* _Set problem_:
Convert the records below into a JSON list of strings, one string per line, skipping blank lines and leaving out the pictures.

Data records
>> Begin

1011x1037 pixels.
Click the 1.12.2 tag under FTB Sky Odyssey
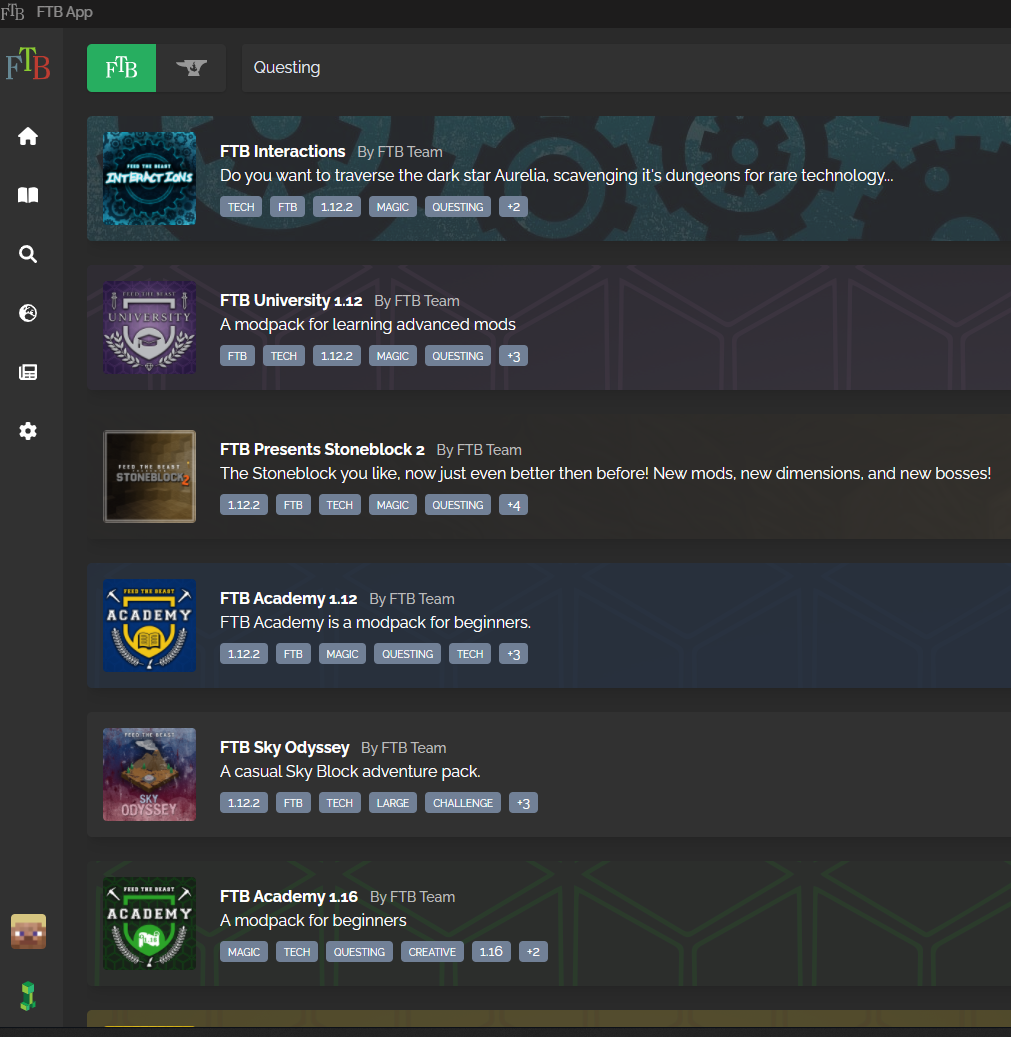tap(243, 802)
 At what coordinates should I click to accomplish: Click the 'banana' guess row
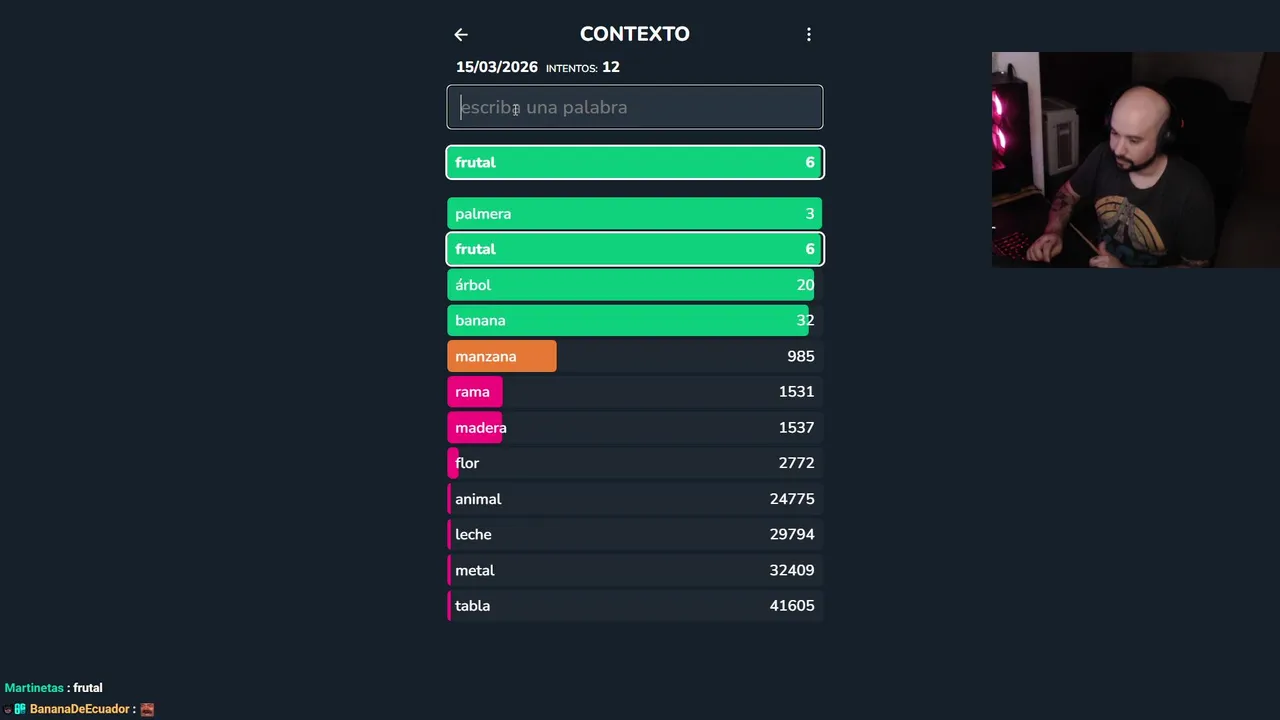pos(634,321)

>> End

* _Solution to the exercise_:
[
  "1011x1037 pixels.",
  "Click the 1.12.2 tag under FTB Sky Odyssey",
  "tap(243, 802)",
  " At what coordinates should I click to accomplish: Click the 'banana' guess row",
  "pos(634,321)"
]